* Exercise directions *
The answer must be the lines from the one containing "Task: Click the Date of Birth text field" through the last line of the data below, copied exactly, with nothing else.

Collection entries
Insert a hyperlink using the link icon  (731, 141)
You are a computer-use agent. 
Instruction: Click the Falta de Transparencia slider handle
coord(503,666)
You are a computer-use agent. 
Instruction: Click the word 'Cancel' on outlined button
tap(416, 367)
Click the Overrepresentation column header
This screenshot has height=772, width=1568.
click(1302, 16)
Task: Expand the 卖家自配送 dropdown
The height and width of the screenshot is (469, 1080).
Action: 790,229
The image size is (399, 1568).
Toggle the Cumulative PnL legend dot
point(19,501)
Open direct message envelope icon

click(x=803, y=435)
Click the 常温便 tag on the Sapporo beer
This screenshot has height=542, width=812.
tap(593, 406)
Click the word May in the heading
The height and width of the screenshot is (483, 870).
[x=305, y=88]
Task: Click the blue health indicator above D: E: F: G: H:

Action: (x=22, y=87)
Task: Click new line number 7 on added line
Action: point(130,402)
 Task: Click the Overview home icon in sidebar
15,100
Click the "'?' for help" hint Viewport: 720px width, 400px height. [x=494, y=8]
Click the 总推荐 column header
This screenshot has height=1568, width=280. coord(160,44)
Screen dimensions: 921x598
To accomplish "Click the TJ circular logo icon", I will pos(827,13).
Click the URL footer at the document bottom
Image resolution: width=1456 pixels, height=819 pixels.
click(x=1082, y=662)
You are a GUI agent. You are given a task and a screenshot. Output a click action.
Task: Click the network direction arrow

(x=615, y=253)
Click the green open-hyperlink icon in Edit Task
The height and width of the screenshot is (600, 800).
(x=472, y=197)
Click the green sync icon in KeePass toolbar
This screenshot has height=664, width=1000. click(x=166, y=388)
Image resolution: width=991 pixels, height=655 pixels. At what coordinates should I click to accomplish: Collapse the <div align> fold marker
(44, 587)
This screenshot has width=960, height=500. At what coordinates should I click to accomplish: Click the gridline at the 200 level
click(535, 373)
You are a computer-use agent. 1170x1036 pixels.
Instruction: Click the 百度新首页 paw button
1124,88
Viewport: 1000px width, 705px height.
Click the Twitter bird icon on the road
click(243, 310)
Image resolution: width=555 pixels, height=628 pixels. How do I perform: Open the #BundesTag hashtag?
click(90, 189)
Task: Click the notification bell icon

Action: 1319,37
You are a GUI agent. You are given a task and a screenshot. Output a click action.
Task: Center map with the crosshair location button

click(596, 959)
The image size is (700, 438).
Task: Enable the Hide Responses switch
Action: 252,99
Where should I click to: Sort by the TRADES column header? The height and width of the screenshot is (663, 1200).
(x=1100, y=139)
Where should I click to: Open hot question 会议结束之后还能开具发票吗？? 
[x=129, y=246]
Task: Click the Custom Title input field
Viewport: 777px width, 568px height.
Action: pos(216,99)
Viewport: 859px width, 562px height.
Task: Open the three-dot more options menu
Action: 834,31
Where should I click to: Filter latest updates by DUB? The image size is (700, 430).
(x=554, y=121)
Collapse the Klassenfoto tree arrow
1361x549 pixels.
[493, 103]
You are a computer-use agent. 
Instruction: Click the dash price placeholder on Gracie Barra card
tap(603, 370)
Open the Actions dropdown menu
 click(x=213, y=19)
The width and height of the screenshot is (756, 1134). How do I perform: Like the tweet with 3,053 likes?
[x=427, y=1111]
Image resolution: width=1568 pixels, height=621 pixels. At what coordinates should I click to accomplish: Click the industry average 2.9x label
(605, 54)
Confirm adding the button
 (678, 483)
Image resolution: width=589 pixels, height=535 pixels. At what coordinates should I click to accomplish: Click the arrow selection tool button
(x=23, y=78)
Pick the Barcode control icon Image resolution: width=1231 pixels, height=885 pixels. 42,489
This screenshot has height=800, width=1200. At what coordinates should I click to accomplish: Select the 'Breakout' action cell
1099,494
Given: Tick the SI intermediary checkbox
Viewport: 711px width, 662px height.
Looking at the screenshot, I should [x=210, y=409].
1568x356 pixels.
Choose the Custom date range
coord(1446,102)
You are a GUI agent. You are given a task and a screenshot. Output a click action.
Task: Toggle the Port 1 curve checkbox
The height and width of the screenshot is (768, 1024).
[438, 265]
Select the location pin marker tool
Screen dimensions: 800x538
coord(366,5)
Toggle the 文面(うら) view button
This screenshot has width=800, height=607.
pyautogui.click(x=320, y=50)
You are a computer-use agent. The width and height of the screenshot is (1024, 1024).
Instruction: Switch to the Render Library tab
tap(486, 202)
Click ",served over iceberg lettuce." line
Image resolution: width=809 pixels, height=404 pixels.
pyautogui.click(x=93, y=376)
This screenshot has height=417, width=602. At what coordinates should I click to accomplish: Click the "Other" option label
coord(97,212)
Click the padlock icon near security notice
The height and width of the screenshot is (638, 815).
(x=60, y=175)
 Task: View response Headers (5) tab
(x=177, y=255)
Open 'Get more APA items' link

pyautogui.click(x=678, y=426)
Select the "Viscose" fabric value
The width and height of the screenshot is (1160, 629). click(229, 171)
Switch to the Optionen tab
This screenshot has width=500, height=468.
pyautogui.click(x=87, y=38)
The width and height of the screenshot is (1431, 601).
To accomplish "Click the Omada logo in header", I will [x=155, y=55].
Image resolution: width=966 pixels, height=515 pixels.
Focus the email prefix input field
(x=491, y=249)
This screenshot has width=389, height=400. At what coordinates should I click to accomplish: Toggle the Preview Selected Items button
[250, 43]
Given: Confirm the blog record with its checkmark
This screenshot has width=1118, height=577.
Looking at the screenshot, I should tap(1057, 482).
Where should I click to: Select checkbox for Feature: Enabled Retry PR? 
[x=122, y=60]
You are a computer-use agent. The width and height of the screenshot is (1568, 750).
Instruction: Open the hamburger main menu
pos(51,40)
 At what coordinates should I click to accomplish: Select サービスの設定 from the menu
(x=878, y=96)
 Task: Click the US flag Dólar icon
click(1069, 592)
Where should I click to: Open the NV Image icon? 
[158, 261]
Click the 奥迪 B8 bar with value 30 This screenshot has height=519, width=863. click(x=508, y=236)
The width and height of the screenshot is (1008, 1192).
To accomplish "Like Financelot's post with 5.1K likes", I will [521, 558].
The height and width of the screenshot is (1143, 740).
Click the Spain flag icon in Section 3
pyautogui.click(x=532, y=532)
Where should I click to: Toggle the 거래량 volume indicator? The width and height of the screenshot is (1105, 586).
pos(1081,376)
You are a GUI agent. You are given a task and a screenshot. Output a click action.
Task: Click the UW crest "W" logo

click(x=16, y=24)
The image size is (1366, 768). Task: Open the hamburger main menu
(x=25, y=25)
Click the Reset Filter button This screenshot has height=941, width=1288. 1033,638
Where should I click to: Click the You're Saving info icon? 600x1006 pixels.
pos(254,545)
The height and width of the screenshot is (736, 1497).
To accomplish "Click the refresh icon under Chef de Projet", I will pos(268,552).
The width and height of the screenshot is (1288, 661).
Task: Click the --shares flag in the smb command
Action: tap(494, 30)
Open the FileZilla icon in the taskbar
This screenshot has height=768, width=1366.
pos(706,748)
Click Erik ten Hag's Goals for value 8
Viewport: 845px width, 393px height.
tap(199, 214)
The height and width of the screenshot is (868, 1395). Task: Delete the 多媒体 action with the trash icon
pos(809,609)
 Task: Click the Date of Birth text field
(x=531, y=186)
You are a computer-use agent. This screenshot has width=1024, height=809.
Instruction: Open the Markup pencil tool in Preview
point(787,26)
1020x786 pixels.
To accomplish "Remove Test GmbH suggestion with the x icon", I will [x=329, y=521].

* Response area *
 Task: Click the Date of Birth text field
(x=531, y=186)
You are a computer-use agent. This screenshot has width=1024, height=809.
Instruction: Open the Markup pencil tool in Preview
point(787,26)
1020x786 pixels.
To accomplish "Remove Test GmbH suggestion with the x icon", I will [x=329, y=521].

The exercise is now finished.